На другой день простившись только с одним графом, не дождавшись выхода дам, князь Андрей поехал домой.
Уже было начало июня, когда князь Андрей, возвращаясь домой, въехал опять в ту березовую рощу, в которой этот старый, корявый дуб так странно и памятно поразил его. Бубенчики еще глуше звенели в лесу, чем полтора месяца тому назад; всё было полно, тенисто и густо; и молодые ели, рассыпанные по лесу, не нарушали общей красоты и, подделываясь под общий характер, нежно зеленели пушистыми молодыми побегами.

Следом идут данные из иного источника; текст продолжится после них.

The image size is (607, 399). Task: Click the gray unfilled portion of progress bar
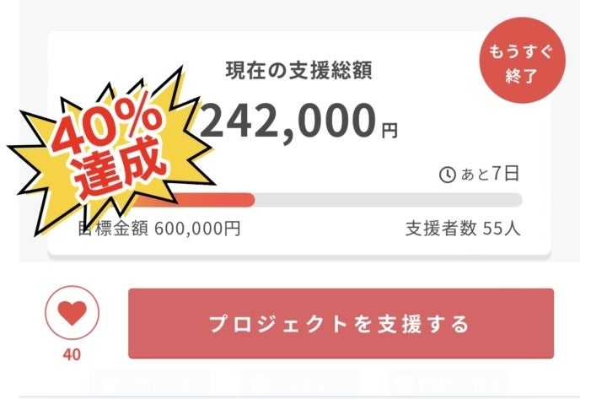388,200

Целый день был жаркий, где то собиралась гроза, но только небольшая тучка брызнула на пыль дороги и на сочные листья. Левая сторона леса была темна, в тени; правая мокрая, глянцовитая блестела на солнце, чуть колыхаясь от ветра. Всё было в цвету; соловьи трещали и перекатывались то близко, то далеко.

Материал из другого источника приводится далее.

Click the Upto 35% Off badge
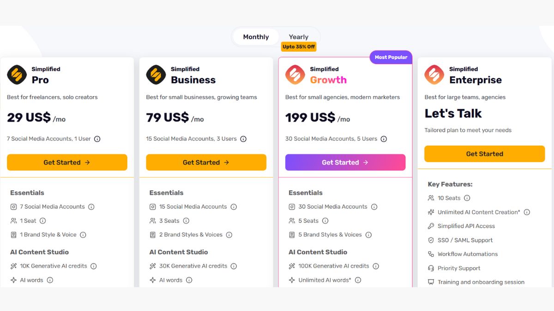 pyautogui.click(x=299, y=47)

«Да, здесь, в этом лесу был этот дуб, с которым мы были согласны», подумал князь Андрей. «Да где он», подумал опять князь Андрей, глядя на левую сторону дороги и сам того не зная, не узнавая его, любовался тем дубом, которого он искал. Старый дуб, весь преображенный, раскинувшись шатром сочной, темной зелени, млел, чуть колыхаясь в лучах вечернего солнца. Ни корявых пальцев, ни болячек, ни старого недоверия и горя, – ничего не было видно. Сквозь жесткую, столетнюю кору пробились без сучков сочные, молодые листья, так что верить нельзя было, что этот старик произвел их. «Да, это тот самый дуб», подумал князь Андрей, и на него вдруг нашло беспричинное, весеннее чувство радости и обновления. Все лучшие минуты его жизни вдруг в одно и то же время вспомнились ему. И Аустерлиц с высоким небом, и мертвое, укоризненное лицо жены, и Пьер на пароме, и девочка, взволнованная красотою ночи, и эта ночь, и луна, – и всё это вдруг вспомнилось ему.

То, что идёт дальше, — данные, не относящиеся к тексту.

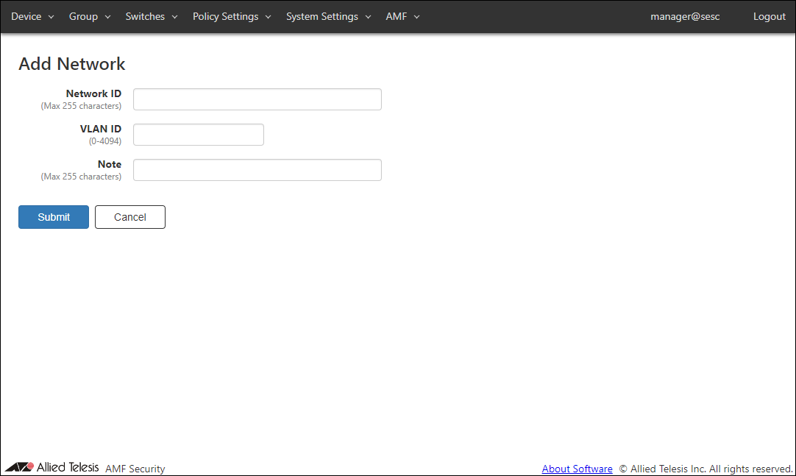Image resolution: width=796 pixels, height=476 pixels.
Task: Open the Policy Settings menu
Action: pos(231,16)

«Нет, жизнь не кончена в 31 год, вдруг окончательно, беспеременно решил князь Андрей. Мало того, что я знаю всё то, что есть во мне, надо, чтобы и все знали это: и Пьер, и эта девочка, которая хотела улететь в небо, надо, чтобы все знали меня, чтобы не для одного меня шла моя жизнь, чтоб не жили они так независимо от моей жизни, чтоб на всех она отражалась и чтобы все они жили со мною вместе!»

Возвратившись из своей поездки, князь Андрей решился осенью ехать в Петербург и придумал разные причины этого решенья. Целый ряд разумных, логических доводов, почему ему необходимо ехать в Петербург и даже служить, ежеминутно был готов к его услугам. Он даже теперь не понимал, как мог он когда нибудь сомневаться в необходимости принять деятельное участие в жизни, точно так же как месяц тому назад он не понимал, как могла бы ему притти мысль уехать из деревни. Ему казалось ясно, что все его опыты жизни должны были пропасть даром и быть бессмыслицей, ежели бы он не приложил их к делу и не принял опять деятельного участия в жизни. Он даже не понимал того, как на основании таких же бедных разумных доводов прежде очевидно было, что он бы унизился, ежели бы теперь после своих уроков жизни опять бы поверил в возможность приносить пользу и в возможность счастия и любви. Теперь разум подсказывал совсем другое. После этой поездки князь Андрей стал скучать в деревне, прежние занятия не интересовали его, и часто, сидя один в своем кабинете, он вставал, подходил к зеркалу и долго смотрел на свое лицо. Потом он отворачивался и смотрел на портрет покойницы Лизы, которая с взбитыми a la grecque [по гречески] буклями нежно и весело смотрела на него из золотой рамки. Она уже не говорила мужу прежних страшных слов, она просто и весело с любопытством смотрела на него. И князь Андрей, заложив назад руки, долго ходил по комнате, то хмурясь, то улыбаясь, передумывая те неразумные, невыразимые словом, тайные как преступление мысли, связанные с Пьером, с славой, с девушкой на окне, с дубом, с женской красотой и любовью, которые изменили всю его жизнь. И в эти то минуты, когда кто входил к нему, он бывал особенно сух, строго решителен и в особенности неприятно логичен.
– Mon cher, [Дорогой мой,] – бывало скажет входя в такую минуту княжна Марья, – Николушке нельзя нынче гулять: очень холодно.